┌──

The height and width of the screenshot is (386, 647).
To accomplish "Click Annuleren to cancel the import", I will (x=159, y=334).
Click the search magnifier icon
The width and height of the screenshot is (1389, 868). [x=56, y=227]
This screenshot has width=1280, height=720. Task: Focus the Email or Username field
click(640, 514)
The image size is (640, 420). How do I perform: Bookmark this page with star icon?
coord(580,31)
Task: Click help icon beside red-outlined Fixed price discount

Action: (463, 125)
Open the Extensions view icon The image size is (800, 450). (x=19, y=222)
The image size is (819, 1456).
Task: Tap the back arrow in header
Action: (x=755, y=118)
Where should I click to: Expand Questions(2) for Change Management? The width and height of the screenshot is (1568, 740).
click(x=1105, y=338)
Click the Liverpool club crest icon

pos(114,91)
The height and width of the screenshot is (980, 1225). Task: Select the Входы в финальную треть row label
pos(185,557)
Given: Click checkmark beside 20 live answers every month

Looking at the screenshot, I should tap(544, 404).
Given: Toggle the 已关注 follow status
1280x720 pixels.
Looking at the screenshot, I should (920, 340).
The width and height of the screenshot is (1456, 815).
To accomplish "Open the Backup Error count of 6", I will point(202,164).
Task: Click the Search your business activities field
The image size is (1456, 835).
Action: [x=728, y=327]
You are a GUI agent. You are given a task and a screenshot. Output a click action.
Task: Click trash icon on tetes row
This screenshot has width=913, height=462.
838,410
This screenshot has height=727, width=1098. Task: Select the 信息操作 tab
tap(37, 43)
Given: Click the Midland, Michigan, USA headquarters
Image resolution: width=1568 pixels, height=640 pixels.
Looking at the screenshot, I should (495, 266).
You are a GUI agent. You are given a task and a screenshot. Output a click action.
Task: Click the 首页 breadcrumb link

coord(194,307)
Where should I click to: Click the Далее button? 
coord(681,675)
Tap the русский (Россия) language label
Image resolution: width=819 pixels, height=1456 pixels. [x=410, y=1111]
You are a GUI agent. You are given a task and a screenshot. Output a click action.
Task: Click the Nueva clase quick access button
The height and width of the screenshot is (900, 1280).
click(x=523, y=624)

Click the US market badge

└──

| Descripción del ejercicio |
Reproduce sin cambios el tramo del material que va desde el comienzo hasta la línea que contiene "Action: (x=755, y=118)", con ambos extremos incluidos.

| Solución |
The height and width of the screenshot is (386, 647).
To accomplish "Click Annuleren to cancel the import", I will (x=159, y=334).
Click the search magnifier icon
The width and height of the screenshot is (1389, 868). [x=56, y=227]
This screenshot has width=1280, height=720. Task: Focus the Email or Username field
click(640, 514)
The image size is (640, 420). How do I perform: Bookmark this page with star icon?
coord(580,31)
Task: Click help icon beside red-outlined Fixed price discount

Action: (463, 125)
Open the Extensions view icon The image size is (800, 450). (x=19, y=222)
The image size is (819, 1456).
Task: Tap the back arrow in header
Action: (x=755, y=118)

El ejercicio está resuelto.